Last night, my son and I prepared his fantasy baseball draft. His league was drafting Starting Pitchers, and he was playing for the first time in a National League league. Neither of us know the NL very well — we are both Yankee fans and spend more time following the junior circuit — but we sat there in front of the screen, prioritizing and ranking our pitchers. Aaron Nola? Never heard of him before last night but now we know he will be in the Phillies rotation. Okay, the Phillies may not be the best team but we were looking to get starting pitching cheap, without paying a fortune and in Baseball Manager, innings pitched and quality starts are important. Wins don’t matter so we don’t care that the Phillies may not win many games. Sure, it’s a bit of a stretch, and my son and I discussed that. And it was fun sitting there and talking about strategy, debating where to rank every player. Just my son and me. No iPhone distractions, no iPad games calling him away. My son, me, fantasy baseball. And I guess Aaron Nola.
I am not playing in the same league with him. I thought of that. But this is way more fun. He is eleven, and the game should not be about competing with dad. It should be about father and son bonding about baseball, the players, and the daily strategy that goes into Baseball Manager. This morning, immediately after breakfast — and before school — we went to his team page and reviewed the draft results from last night. Our starting pitching talent is not strong. But we have quality starters — Steven Matz and Jonathan Niese for example — that we got for a very low price. We now have plenty of money to build a batting lineup. In fact, we have the most money remaining of any team in our league which puts us in the driver seat for the next few rounds, beginning tonight with outfielders.
So, tonight, and for likely every night between now and the last game of the MLB season, my son and I will talk — after dinner and after his homework is complete — about his fantasy baseball team. We will discuss Bryce Harper, Corey Seager and Buster Posey. We’ll debate whether Kris Bryant will have a monster year and whether Joey Votto is the best first baseman. He’ll insist we get someone who steals bases and I will have to explain to him some basic rules of sabermetrics that permeate Baseball Manager. Over time he will comprehend how all the data — ABs, Hits, Stolen Bases, Total Bases, Errors, Innings Pitched — weave together to create the ultimate game formula. Soon, too soon I am sure, he will understand the Baseball Manager game formula better than I do.

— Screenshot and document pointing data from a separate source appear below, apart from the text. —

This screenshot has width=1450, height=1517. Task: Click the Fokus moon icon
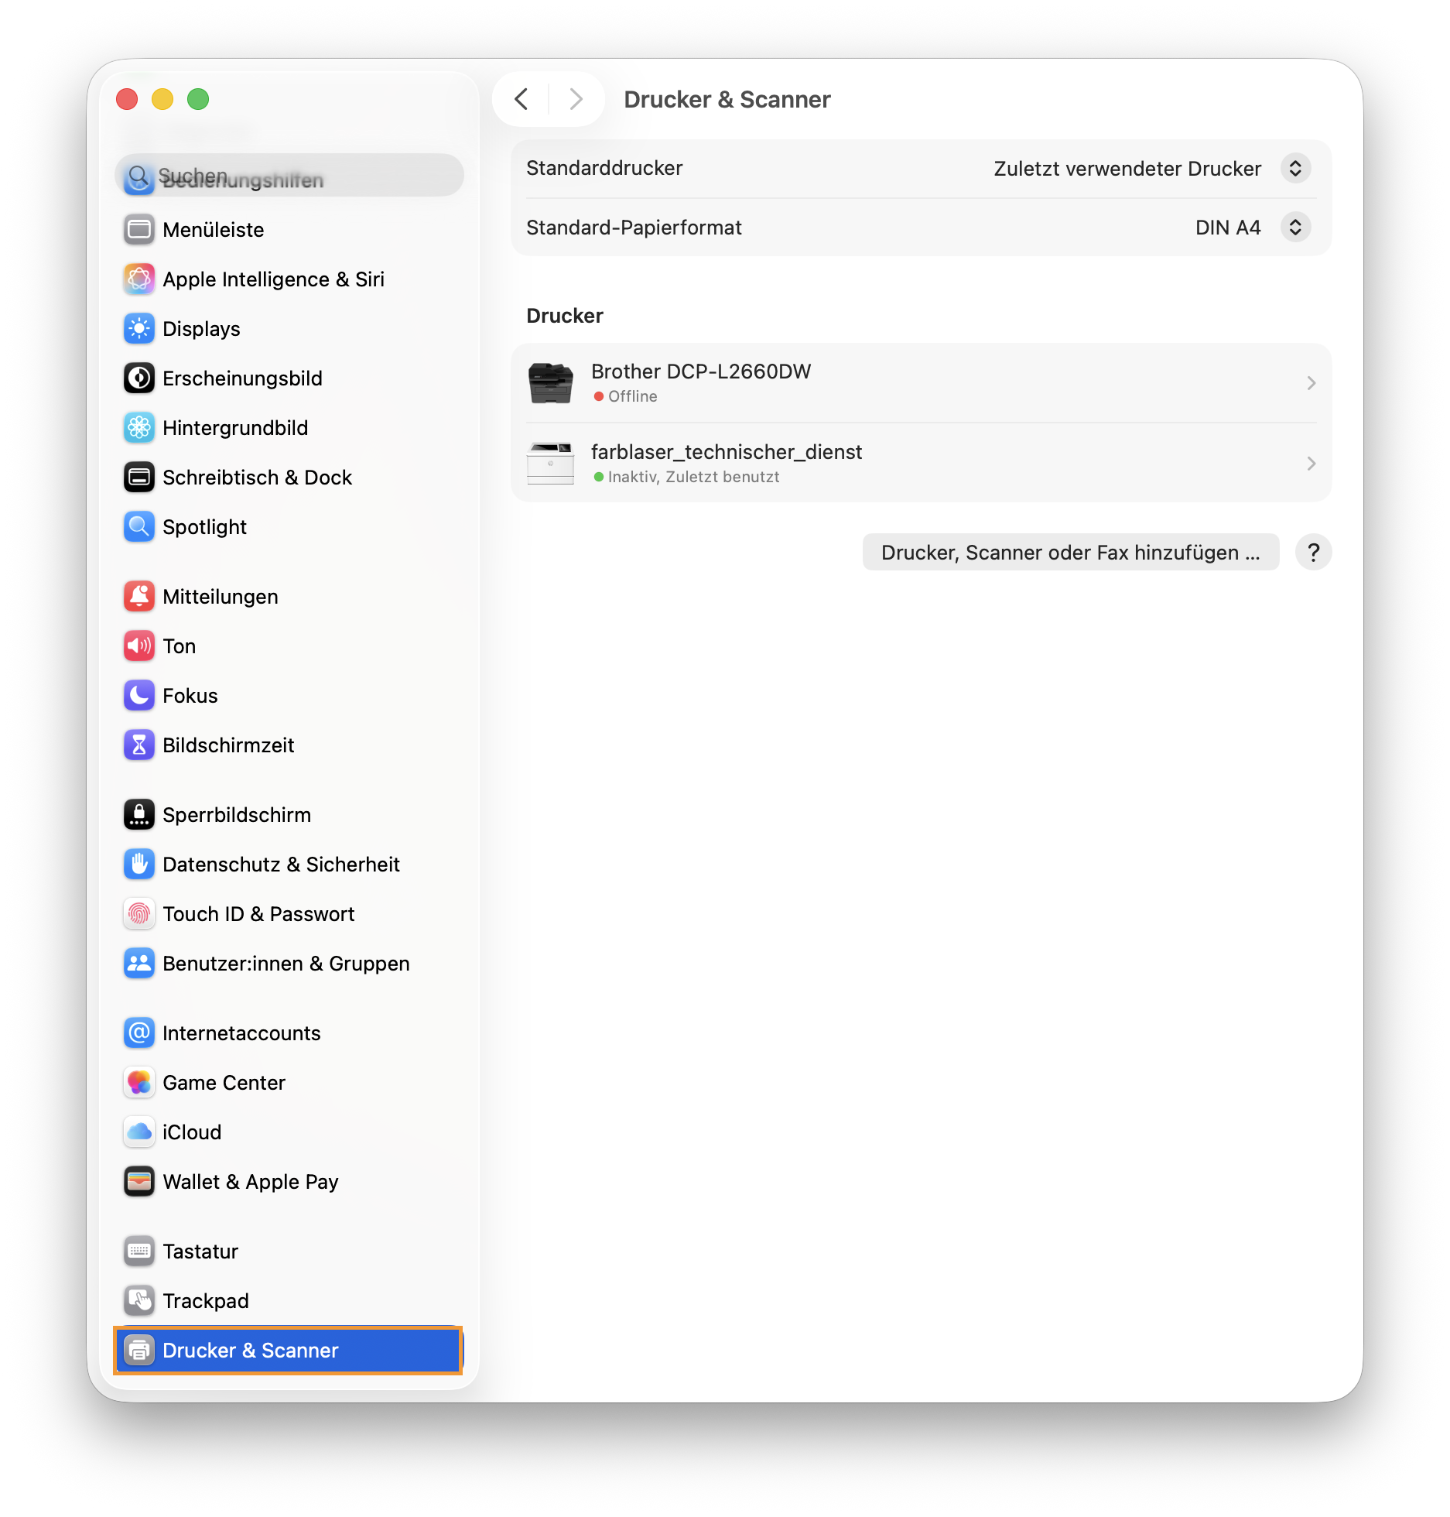tap(139, 696)
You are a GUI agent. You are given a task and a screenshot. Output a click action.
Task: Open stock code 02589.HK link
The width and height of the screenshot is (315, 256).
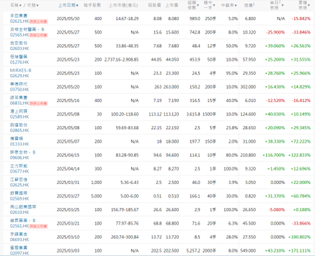[19, 117]
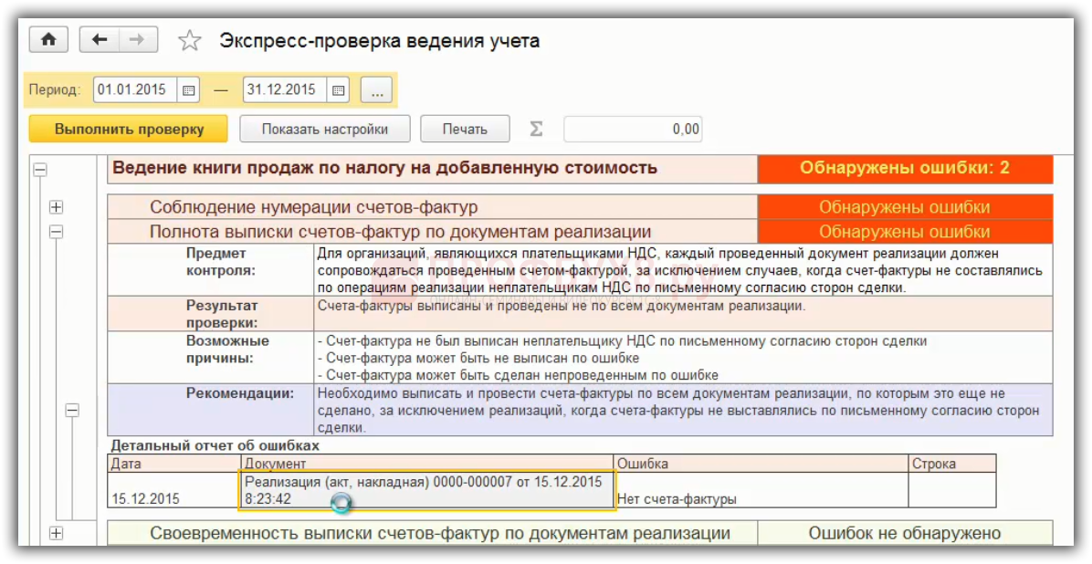The height and width of the screenshot is (564, 1092).
Task: Collapse the top-level Ведение книги продаж group
Action: 39,169
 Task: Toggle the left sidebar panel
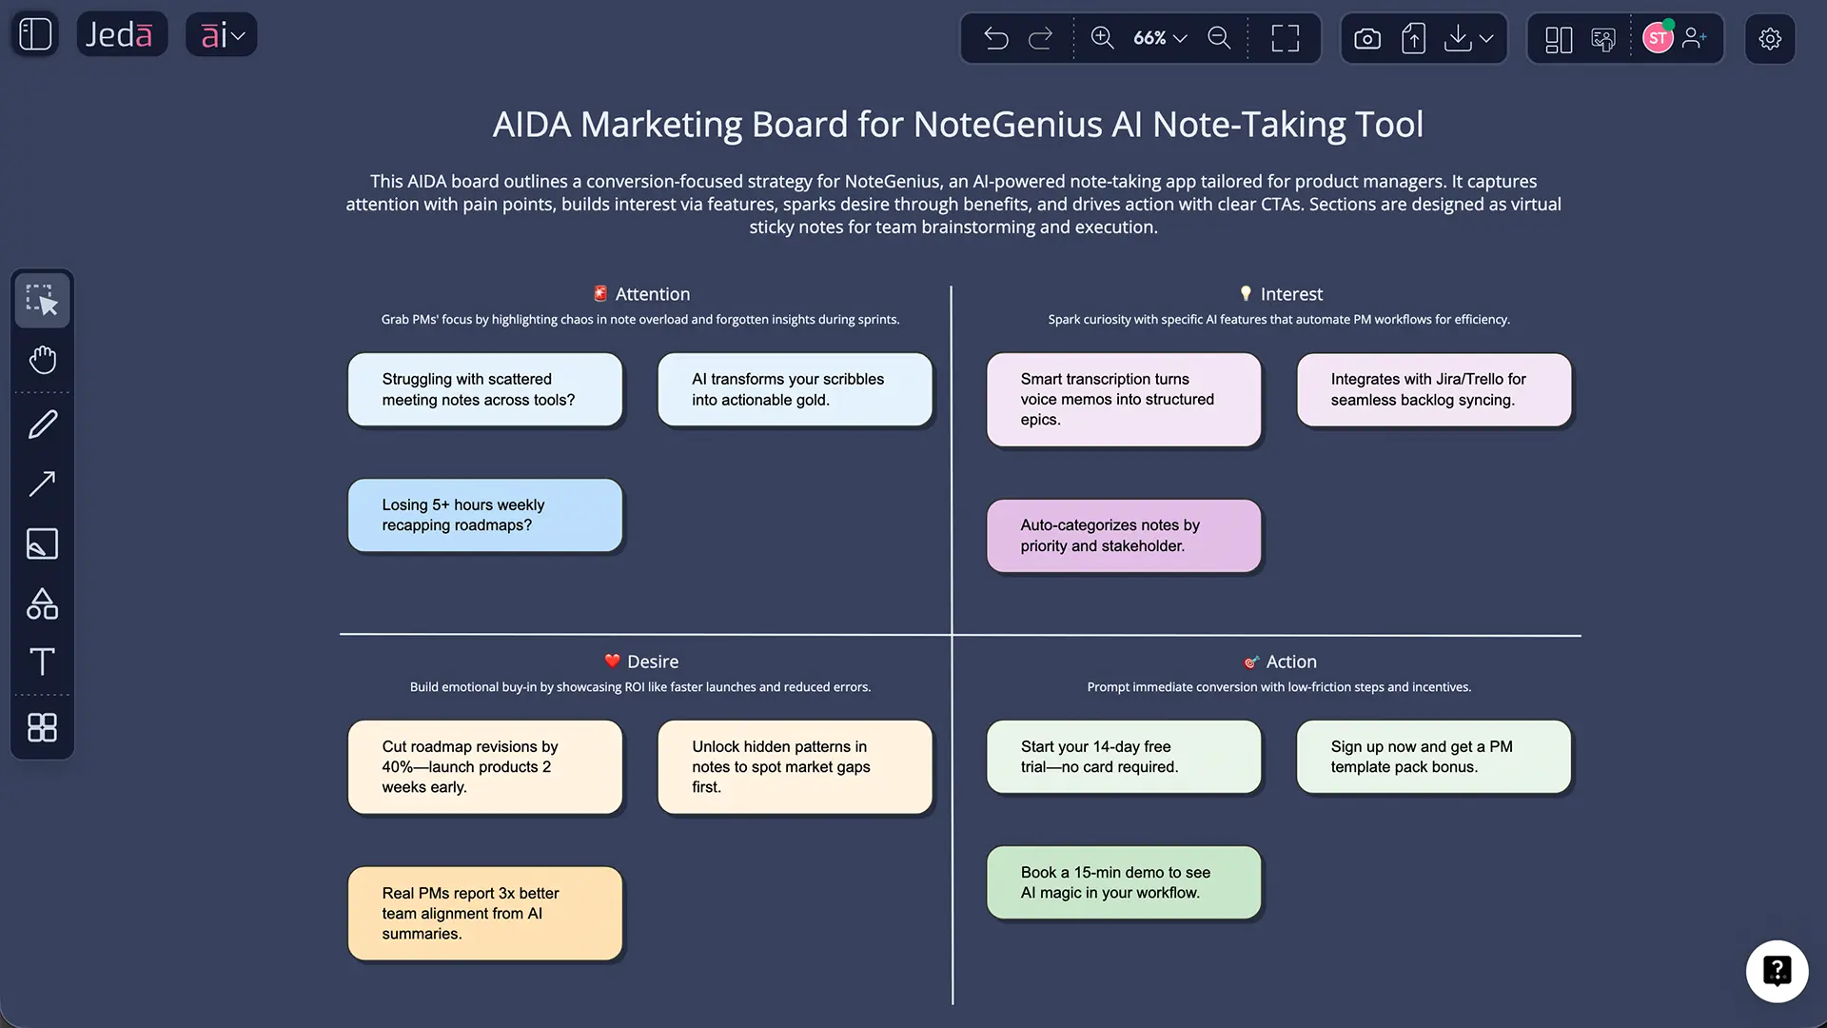(34, 34)
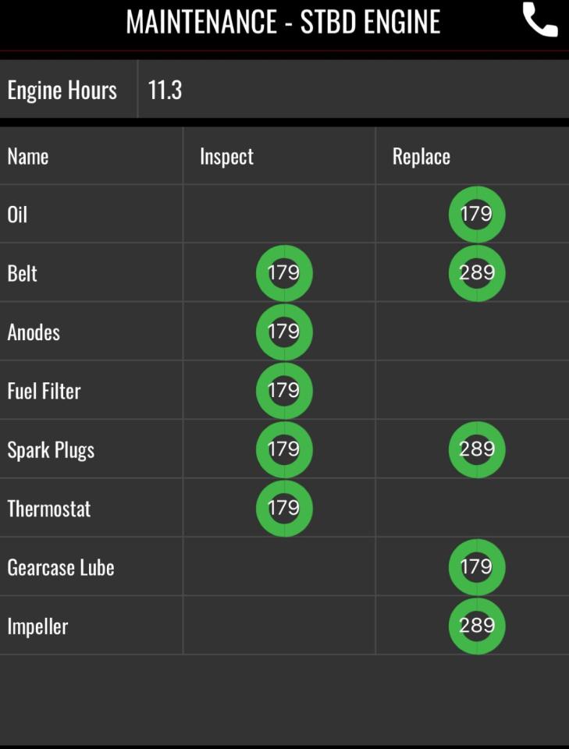
Task: Open Gearcase Lube replace 179 ring
Action: coord(477,567)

Chances are high that we will also talk about his day at school, his friends. He will probably ask me some challenging questions about life, and science for which I will have no answer. (for instance, why is it colder at higher elevations if we are closer to the sun. okay, i looked it up. the answer is here.) We will talk about the things he likes, dislikes, his dreams and aspirations. He will ask me about my day, my thoughts and probably ask questions about what I liked doing when I was his age. We’ll talk baseball and more until it is time for him to go to bed. What more could a dad want.